2024-07-22 12:47 PM

Guest Commentary: Falls Church Needs to Follow Its Own Zoning Code

It is time for a change at the top.

For seven years, I have fought to get our City government to follow its residential zoning codes as written. I have tried encouragement, compromise, settlement, behind the scenes discussions, and even appeals to the Circuit Court, but to no avail. So entrenched is the City in its policy of defending staff action against the plain language of the law, that it now apparent that incremental corrections are not feasible.

The last time I wrote in the Falls Church News-Press, a Fairfax County resident, who has since moved into the City, was developing two previously combined Lincoln Avenue lots that the City had improperly allowed to be split apart. Today? Residents are fighting the same developer again in the first ever CBIRT (Chesapeake Bay Interdisciplinary Review Team) hearing regarding clear cutting and redevelopment of two additional improperly split substandard lots and zoning appeals are pending as well. City management just plain refuses to follow the law with regards to splitting of substandard lots.

In the interim, absolutely nothing has happened in terms of action by the elected officials or the City management. The City Manager even found himself embroiled in his own controversy when the City Zoning Administrator, who is at the core of all of the problems in zoning and development here, approved an improper front porch projection for the Manager’s own house, circumventing a previous negative decision of the Board of Zoning Appeals.

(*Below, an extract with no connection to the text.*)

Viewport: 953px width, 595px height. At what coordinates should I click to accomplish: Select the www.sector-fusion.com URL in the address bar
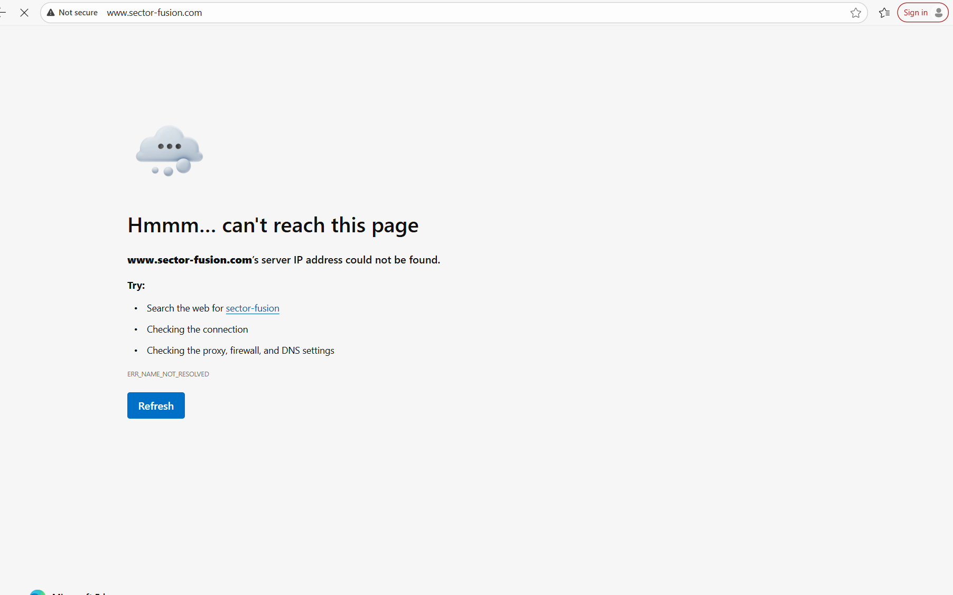pyautogui.click(x=154, y=13)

In fact, the City spends a lot of time circumventing its own code. It’s happening right now in the latest appeals of the Lincoln development. The code requires a stay of actions being appealed yet the City has issued building permits and the builder is pushing forward with construction. Why can’t the City follow even the most basic sentences in its own laws?

In the case of substandard lot splitting, the plain language of the code is clear. Substandard lots are to be reasonably combined. There is no code language that allows decombination once two lots are combined. Yet, the City allows people to circumvent the law by listing previously combined lots under separate ownership using dummy holding corporations. It should be patently obvious to everyone that two substandard lots with a house existing across them are already reasonably combined! Decombination of already combined substandard lots is an illegal subdivision and the City needs to stop allowing it.

There are citizens like myself who spend a lot of time investing themselves in this community as business owners, volunteers, civic activists and even Councilpersons. But when we notice something concerning, we are outright dismissed and even prosecuted by the City government and City Manager.

Former Councilman Dan Maller has brought the substandard lot splitting to the attention of the City government several times. His reward? In a clear case of retribution, the zoning administrator brought a complaint against Maller, with threats of fines and jail time, regarding an alleged building coverage issue which the same zoning administrator had approved six years prior.

City staff have verbally attacked citizens in the hallway simply for coming by and asking a question. Citizens are called stupid. I know this because it has happened to me. Former manager Dan McKeever even sent me a personal apology for the behavior of a staff member.

Then there are residential developers. They build here, sometimes live in one of the houses they build for a few years, but ultimately take profits and move on. The City is left with the density, runoff, increased traffic, and the increased demand for city services. The gross tax receipts may go up, but the net is negative. The City loses money in the deal!

The City Attorney finds himself repeatedly defending City staff actions that are plainly wrong. The City’s responses to improper behavior by its staff members are reactionary and defensive, not proactive and pro-citizen.

I have had enough of the outright dismissal of citizen rights. After seven years, when will the elected officials here stand up for the neighbors and do something to rectify this situation?

At Monday’s Council meeting, the City Manager defended the City by stating that he expected a “consistent fair application of the law.” He is wrong. It is not fair to consistently apply the law incorrectly. If the City Manager disagrees with a portion of the law, he should have the Council change it. Otherwise he needs to follow it.

The City Manager has missed the boat. He forgets who actually pays his salary. The voters do. We are not tenants. We are owners. If the City Manager won’t ensure his staff follows the code, if he won’t even make sure that his own property development is beyond reproach, then he doesn’t deserve the job.